DLR Havacılık Başkanı Prof. Rolf Henke: “Uçak kabinleri bağımsız sistemlerdir ve halihazırda yüksek düzeyde hava kirliliği kontrolüne sahiptir. Kabinlerde yayılan virüsle ilgili araştırmamız, yolcuların enfeksiyondan korunmasına yardımcı olmalı ve şu soruya yanıt bulmalı: Gelecekte uçmak nasıl güvenli olabilir?”


Neden DLR aerodinamikçileri tarafından inceleniyor?

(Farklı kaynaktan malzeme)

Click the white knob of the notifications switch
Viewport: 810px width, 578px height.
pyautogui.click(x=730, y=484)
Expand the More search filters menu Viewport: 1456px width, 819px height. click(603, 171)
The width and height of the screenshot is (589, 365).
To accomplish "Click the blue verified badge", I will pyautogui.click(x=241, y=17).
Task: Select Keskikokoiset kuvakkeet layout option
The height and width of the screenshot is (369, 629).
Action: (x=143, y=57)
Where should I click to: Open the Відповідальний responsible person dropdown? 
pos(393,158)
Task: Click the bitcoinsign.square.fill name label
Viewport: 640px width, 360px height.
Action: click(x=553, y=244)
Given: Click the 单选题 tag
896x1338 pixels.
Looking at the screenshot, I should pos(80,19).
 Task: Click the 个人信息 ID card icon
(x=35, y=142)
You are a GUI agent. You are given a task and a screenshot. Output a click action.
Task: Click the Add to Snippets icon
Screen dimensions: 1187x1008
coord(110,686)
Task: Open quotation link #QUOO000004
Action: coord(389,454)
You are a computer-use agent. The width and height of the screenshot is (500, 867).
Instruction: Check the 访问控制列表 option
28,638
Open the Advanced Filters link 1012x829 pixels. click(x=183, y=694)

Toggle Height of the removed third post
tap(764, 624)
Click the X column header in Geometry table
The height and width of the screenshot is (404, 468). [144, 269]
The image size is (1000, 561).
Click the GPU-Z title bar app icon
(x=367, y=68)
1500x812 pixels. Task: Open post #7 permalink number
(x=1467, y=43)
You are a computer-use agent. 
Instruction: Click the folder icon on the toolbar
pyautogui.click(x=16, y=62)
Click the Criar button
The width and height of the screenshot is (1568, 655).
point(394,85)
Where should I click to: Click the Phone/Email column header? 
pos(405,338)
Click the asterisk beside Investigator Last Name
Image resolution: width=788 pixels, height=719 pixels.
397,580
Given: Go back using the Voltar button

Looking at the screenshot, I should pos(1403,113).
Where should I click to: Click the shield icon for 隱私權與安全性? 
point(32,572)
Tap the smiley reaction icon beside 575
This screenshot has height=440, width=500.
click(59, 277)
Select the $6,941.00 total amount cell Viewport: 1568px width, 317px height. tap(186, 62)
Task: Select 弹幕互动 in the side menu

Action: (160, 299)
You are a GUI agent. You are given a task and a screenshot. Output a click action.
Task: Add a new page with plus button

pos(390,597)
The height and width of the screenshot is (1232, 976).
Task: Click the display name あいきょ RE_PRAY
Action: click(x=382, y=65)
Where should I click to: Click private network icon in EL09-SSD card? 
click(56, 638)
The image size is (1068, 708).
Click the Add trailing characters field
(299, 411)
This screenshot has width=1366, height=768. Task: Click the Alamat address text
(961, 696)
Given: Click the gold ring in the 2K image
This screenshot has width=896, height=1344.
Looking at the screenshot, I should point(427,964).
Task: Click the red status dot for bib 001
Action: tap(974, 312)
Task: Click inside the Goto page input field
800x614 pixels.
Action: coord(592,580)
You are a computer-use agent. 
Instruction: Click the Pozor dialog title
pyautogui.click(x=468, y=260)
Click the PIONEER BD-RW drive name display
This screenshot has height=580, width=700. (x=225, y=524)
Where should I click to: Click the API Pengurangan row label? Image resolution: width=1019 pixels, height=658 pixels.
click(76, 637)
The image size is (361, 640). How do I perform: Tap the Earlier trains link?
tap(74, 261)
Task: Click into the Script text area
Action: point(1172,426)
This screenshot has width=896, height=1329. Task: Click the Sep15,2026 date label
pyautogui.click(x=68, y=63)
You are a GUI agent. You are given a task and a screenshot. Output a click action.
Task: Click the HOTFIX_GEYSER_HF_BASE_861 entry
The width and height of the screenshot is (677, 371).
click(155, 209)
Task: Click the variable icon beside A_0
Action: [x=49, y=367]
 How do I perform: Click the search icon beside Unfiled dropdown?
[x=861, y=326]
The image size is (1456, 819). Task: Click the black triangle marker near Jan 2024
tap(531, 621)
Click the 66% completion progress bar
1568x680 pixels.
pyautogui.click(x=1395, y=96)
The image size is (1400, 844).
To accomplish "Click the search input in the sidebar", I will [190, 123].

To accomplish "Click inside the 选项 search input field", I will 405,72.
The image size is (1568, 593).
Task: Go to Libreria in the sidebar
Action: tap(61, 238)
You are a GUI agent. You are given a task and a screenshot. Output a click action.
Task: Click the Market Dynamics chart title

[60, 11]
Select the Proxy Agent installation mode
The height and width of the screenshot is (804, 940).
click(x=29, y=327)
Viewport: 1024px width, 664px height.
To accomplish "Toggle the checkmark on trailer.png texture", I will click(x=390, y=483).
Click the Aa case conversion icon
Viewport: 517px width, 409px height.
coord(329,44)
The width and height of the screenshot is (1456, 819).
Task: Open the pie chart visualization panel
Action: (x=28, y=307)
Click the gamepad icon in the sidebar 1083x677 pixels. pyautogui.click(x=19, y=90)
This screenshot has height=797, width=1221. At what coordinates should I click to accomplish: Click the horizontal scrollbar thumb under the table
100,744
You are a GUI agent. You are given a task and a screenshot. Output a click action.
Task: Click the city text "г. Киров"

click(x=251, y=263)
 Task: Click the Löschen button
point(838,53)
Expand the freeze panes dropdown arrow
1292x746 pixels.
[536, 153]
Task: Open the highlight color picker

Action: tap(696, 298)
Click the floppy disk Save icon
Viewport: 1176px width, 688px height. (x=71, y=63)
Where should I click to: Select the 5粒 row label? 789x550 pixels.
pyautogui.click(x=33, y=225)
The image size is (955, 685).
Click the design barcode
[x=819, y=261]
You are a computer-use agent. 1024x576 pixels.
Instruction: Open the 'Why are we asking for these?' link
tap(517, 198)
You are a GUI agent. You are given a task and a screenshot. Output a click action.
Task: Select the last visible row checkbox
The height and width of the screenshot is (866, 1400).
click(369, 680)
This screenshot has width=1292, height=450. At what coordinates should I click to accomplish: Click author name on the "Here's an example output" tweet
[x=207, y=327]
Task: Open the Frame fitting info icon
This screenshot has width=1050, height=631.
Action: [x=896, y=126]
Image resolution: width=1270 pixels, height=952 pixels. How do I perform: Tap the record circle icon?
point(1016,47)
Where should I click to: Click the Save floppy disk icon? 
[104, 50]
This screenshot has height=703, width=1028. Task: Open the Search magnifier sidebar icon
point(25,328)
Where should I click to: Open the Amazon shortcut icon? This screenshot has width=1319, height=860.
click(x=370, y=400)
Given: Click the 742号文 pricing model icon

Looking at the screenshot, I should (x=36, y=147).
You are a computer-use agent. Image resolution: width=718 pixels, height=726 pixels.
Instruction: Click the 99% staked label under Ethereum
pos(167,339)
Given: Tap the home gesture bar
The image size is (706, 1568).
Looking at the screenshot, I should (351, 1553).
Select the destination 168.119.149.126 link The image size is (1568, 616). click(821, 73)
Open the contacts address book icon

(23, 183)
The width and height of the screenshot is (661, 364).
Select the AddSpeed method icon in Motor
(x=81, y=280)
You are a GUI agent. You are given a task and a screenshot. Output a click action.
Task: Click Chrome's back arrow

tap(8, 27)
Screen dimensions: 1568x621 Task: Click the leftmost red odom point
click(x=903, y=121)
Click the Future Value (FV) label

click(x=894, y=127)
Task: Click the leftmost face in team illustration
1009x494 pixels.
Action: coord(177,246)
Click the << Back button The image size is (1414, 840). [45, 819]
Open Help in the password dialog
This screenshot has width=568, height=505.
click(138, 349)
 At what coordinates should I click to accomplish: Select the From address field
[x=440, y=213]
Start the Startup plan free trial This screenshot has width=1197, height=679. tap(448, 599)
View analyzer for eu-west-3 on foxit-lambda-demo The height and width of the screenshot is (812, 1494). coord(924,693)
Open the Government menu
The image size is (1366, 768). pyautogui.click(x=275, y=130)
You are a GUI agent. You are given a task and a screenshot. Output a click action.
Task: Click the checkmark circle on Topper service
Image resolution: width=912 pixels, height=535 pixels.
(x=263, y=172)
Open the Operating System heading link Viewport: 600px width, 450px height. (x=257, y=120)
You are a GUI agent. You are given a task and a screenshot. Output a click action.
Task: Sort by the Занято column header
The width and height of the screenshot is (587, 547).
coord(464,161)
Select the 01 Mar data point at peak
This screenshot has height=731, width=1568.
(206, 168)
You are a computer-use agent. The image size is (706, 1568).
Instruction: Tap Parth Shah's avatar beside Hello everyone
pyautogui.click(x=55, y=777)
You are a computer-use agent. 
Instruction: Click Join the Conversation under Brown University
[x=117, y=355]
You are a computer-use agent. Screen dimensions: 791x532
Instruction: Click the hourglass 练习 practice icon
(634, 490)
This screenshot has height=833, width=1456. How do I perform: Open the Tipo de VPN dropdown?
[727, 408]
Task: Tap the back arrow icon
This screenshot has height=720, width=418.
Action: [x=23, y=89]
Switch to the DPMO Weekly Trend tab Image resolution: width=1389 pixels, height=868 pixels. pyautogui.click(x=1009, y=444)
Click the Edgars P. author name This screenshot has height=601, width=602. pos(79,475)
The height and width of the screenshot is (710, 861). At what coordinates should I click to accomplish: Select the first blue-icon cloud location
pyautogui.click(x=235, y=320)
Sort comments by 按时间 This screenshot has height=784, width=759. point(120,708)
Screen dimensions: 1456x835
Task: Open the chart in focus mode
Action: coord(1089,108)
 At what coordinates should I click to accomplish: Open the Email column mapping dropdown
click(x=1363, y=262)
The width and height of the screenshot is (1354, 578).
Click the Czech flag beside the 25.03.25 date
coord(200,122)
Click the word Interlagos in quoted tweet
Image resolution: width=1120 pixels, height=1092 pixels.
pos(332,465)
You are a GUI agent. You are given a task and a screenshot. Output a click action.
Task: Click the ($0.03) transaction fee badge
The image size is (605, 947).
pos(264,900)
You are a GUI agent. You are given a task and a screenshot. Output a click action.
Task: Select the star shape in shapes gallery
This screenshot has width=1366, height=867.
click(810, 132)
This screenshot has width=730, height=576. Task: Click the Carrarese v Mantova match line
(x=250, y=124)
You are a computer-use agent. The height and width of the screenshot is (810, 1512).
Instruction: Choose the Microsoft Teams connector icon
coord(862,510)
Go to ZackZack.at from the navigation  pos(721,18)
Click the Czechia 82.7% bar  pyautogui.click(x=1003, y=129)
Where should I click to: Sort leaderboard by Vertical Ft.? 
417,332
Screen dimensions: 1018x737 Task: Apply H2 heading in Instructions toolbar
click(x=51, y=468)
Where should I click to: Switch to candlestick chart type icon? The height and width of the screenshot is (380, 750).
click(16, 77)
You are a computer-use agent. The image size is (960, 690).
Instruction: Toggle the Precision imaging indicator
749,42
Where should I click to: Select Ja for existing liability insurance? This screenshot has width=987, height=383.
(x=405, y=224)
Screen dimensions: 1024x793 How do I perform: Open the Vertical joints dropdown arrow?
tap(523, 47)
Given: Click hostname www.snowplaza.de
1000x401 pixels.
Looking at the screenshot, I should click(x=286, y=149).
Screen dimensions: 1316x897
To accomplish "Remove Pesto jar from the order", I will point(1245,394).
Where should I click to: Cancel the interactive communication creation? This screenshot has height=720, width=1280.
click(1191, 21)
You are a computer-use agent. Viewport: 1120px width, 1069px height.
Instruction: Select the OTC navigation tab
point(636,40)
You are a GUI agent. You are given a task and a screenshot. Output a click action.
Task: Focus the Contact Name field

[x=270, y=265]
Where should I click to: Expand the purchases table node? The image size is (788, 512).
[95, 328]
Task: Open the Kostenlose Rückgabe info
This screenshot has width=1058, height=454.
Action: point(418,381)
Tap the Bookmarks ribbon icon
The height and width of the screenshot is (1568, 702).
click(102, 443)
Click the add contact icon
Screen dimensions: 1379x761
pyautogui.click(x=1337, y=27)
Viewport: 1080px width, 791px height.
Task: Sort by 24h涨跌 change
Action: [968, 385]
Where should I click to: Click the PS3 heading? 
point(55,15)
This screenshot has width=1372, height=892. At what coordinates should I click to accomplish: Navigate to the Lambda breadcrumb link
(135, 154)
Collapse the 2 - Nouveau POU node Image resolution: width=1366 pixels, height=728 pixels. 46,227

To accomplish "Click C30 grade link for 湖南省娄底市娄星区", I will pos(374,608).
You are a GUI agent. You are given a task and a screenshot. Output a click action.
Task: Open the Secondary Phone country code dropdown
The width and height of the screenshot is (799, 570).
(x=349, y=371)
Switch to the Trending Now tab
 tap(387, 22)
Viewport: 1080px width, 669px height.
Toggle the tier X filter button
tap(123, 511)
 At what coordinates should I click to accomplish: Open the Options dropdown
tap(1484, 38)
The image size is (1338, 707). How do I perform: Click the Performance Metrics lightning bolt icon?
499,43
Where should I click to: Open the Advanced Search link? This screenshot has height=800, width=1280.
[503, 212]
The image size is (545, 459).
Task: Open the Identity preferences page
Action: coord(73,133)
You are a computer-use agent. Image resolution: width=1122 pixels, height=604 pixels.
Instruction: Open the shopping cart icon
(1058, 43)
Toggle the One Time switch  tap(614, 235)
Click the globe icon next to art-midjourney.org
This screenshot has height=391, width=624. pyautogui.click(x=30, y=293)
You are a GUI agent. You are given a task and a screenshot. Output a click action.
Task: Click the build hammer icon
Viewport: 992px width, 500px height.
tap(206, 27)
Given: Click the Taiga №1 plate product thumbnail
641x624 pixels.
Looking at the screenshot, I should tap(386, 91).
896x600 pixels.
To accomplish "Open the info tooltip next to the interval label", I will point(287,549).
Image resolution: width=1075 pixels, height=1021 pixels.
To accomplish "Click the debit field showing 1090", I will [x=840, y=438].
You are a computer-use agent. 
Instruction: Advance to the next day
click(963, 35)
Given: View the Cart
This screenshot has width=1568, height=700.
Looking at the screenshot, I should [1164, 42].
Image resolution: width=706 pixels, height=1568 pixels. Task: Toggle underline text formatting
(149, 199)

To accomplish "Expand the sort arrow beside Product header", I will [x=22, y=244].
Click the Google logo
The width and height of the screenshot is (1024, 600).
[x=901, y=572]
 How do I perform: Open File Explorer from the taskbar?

Araştırma, Göttingen’deki DLR Aerodinamik ve Akış Teknolojisi Enstitüsü tarafından yürütülüyor. Bu, yıllardır uçak ve trenler için kabin iklimlendirme alanında lider olmuştur. Enstitü müdürü Prof. Andreas Dillmann, “Şimdiye kadar, yolcuların konforuna ve klimanın enerji gereksinimlerine odaklanıldı” diyor. “Artık yolcu kabinlerinde virüslerin yayılmasını araştırmak için geliştirdiğimiz bilimsel araçları kullanabiliriz.”


Neler dikkate alınmaz – veya başka bir yerde



Göttingen DLR araştırmacıları, yalnızca virüslerle kontamine olmuş damlacıklara karşılık gelen fiziksel parçacıkların yayılmasını araştırıyorlar. Bu damlacıkların bulaşıcılığı hakkında herhangi bir açıklama yapamazlar. Göttingen araştırmacıları ayrıca şu anda uçaklarda kullanılanlar gibi hava filtrelerinin etkisini incelemiyor. Bu konu, diğerlerinin yanı sıra Köln’deki DLR Havacılık ve Uzay Tıbbı Enstitüsünde araştırılmaktadır.


görünüm



Yakın zamanda başlatılan araştırmanın ilk sonuçlarının önümüzdeki haftalarda alınması beklenebilir. Ancak bazı deneyler aylarca devam edecek. Tüm bulgular yayınlanacak ve endüstrideki ortakların kullanımına sunulacaktır.